People make decisions that are not always based on facts data, asking a simple
open clarification leads many times to a good discussion.

Why did you choose this framework ? this architecture ?

Who is going to use this product ? How ?

When does this problem happens ?

------
maps7
cosmovegas, I am the exact same as you. I recommend a book called Quiet by
Susan Cain. It's really good and I found myself described in the book in so
many ways.

Some of the examples given in the book are from Susan's own experience of
being in work meetings as a lawyer.

------
Jugurtha
Let's get some things out of the way first...

You've posted here about your current state, your desired state, and your wish
to go from the former to the latter. This is problem solving and you're taking
action to find a solution, which is everything but passive.

You claim you lack creativity; I'm a disbeliever until you have irrefutable
proof of your lack of creativity.

Now...

Contributing to meetings does not necessarily have to be _during_ meetings.
The point of meetings is to drive a _project_ or _product_ forward, so that's
what to be optimized. One of the _most_ valuable things you can do, and that
does not require _thinking on your feet_ , is to take meeting notes/minutes,
with action items, and send them to everyone after the meeting.

If you do not have a template, here's one you can use[0], under section 1.1,
"Taking meeting notes". If you send this a few times, everyone will get used
to the template and will parse the message really fast, as they would with
idiomatic code.

You can create a repository and push the notes to version control. They will
be rendered in Markdown nicely on GitHub or GitLab.

You can also augment the meeting notes with resources and _analysis_.
Descriptions of different tools that were discussed, alternative approaches,
etc.

You can also take the action items and create the issues in your issue
tracker, fully explaining the problem to be solved, the preliminary solution,
alternative approaches, likely parts of the code/product to change, related
issues, when it is due, which milestone does it belong to.

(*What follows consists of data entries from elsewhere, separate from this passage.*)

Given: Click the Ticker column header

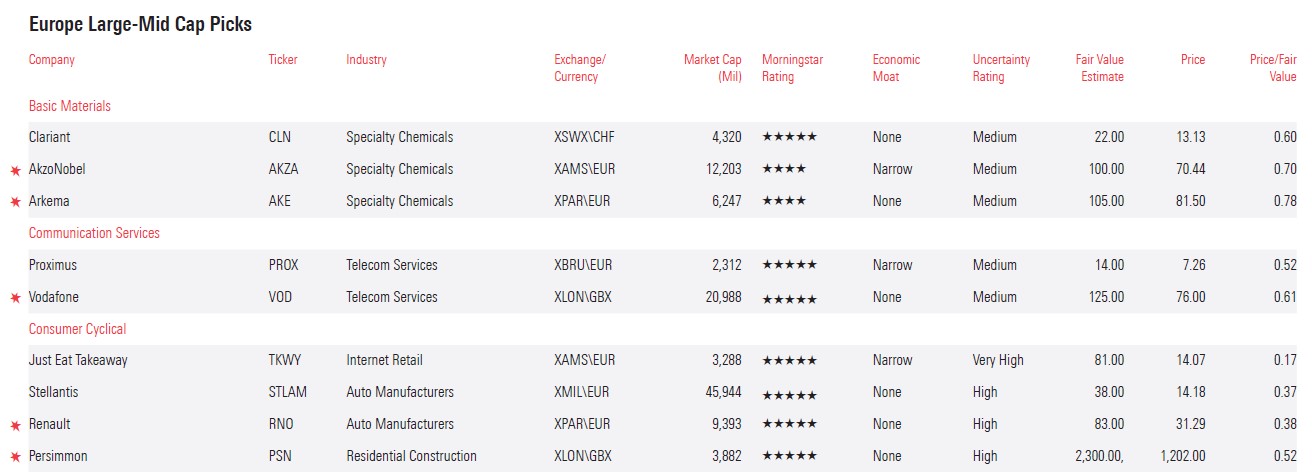Looking at the screenshot, I should coord(283,60).
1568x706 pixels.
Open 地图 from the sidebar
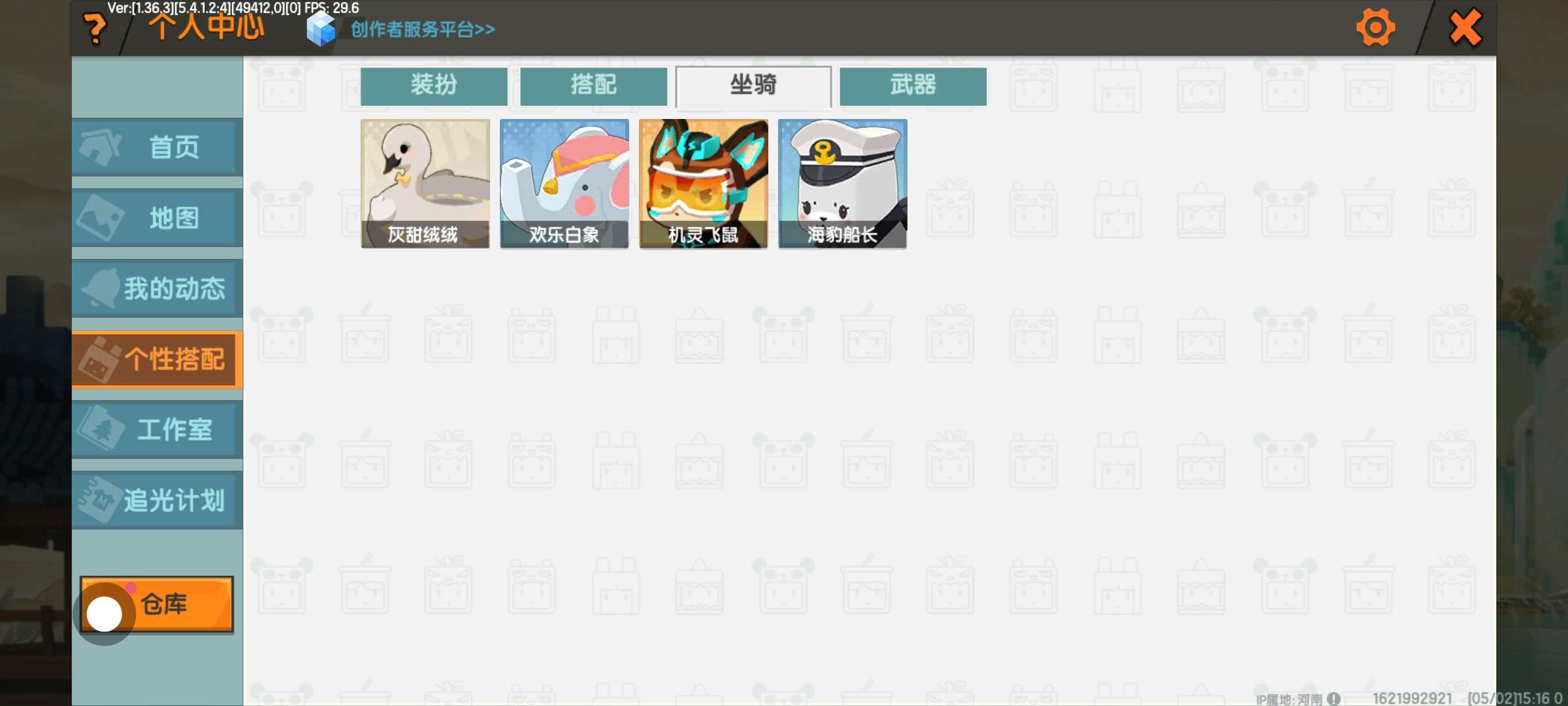157,218
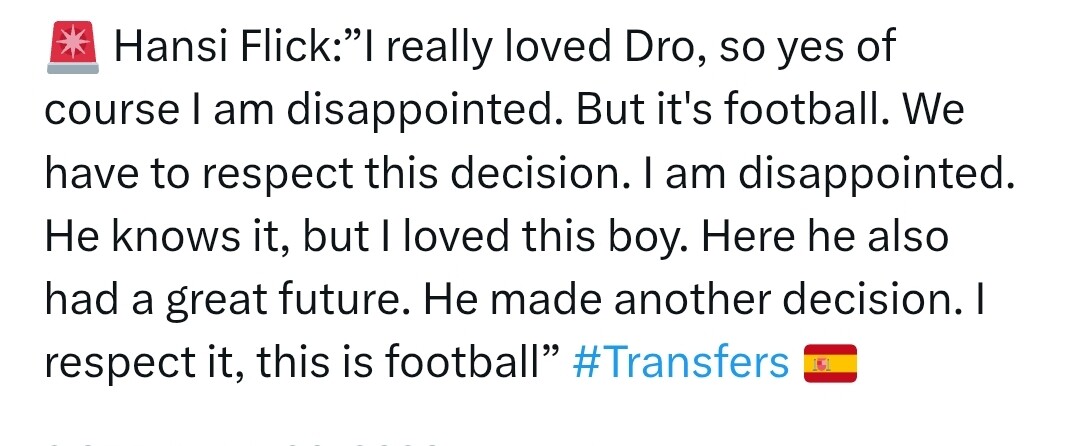Select the word "course" in the tweet
Image resolution: width=1080 pixels, height=446 pixels.
(110, 111)
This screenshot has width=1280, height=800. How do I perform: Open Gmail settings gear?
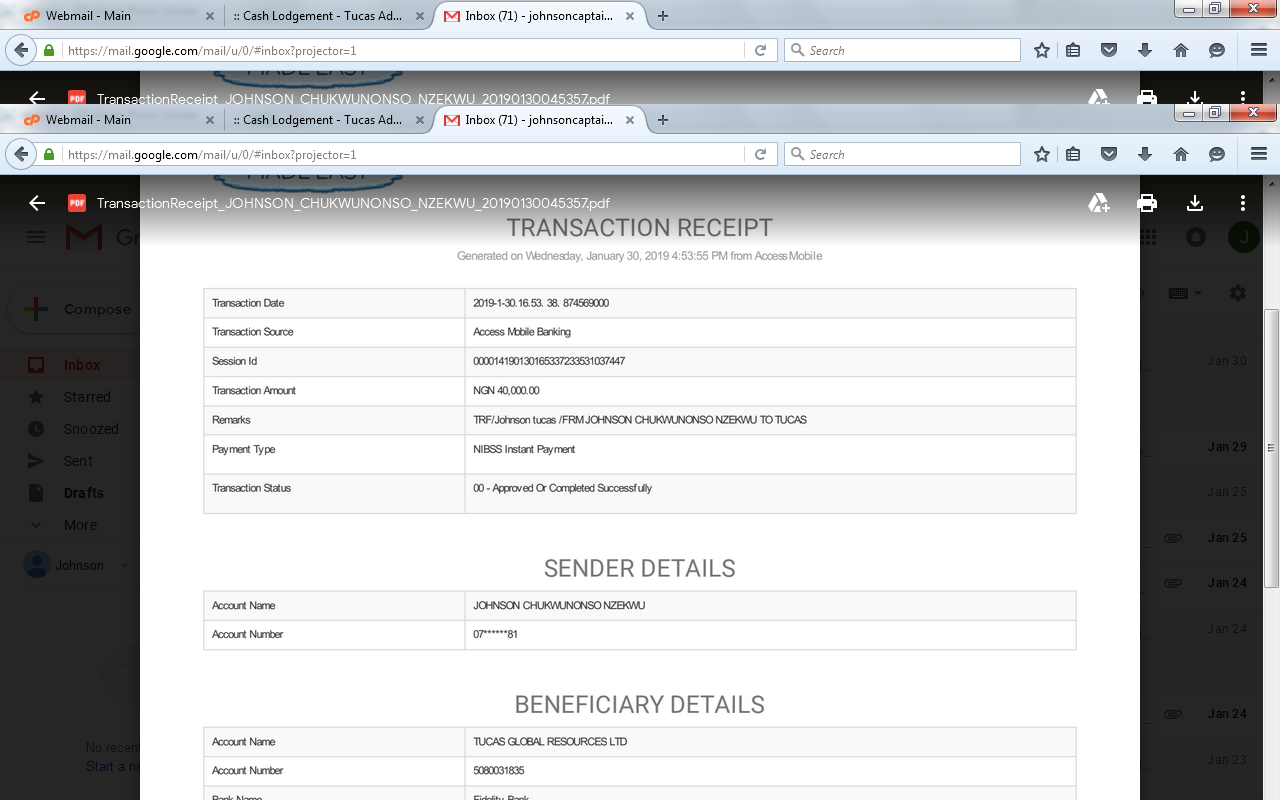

This plays to your strength, as you can do it alone, in a place and time you
are most productive. This is also a highly valuable product. The point is to
add value to the team and the product.

This is a hack, because often times people do not contribute during meetings
because they feel they will be interrupted, talked over, or not have the time
to fully develop an idea. If the person in charge isn't attuned to people's
characters, and making sure people do not speak over one another, put out
decibel bullying or conversation domination, many people will never talk. You
do that, you get heard, and then you'll get comfortable speaking. Supposing
you want to.

Taking it a step further, you can tackle some of the problems. Say an issue
that has different approaches. You can create several branches and implement a
solutiong using different approaches, and then bring these to whoever merges
the branches. You are then helping do their job which is "choosing" which
direction to go. This is a lot of effort but things will move faster when the
team lead or CTO or whoever has three branches and proof of concepts and they
can just choose whichever they like. However, in doing that one must be
ruthless and be totally fine seeing code they wrote, often during commute or
the week-end, never get merged. Some will, and it will drive the project
further in the right direction, but I digress.

If you do that (just the notes and refined issues part):

\- 1. The opinions you were not confident adding will find their way to the
team

\- 2. During future meetings people _will_ pause the meeting and ask your
opinion

Now have the problem of everyone wanting your opinion on everything.

[0]:
[https://news.ycombinator.com/item?id=19924100](https://news.ycombinator.com/item?id=19924100)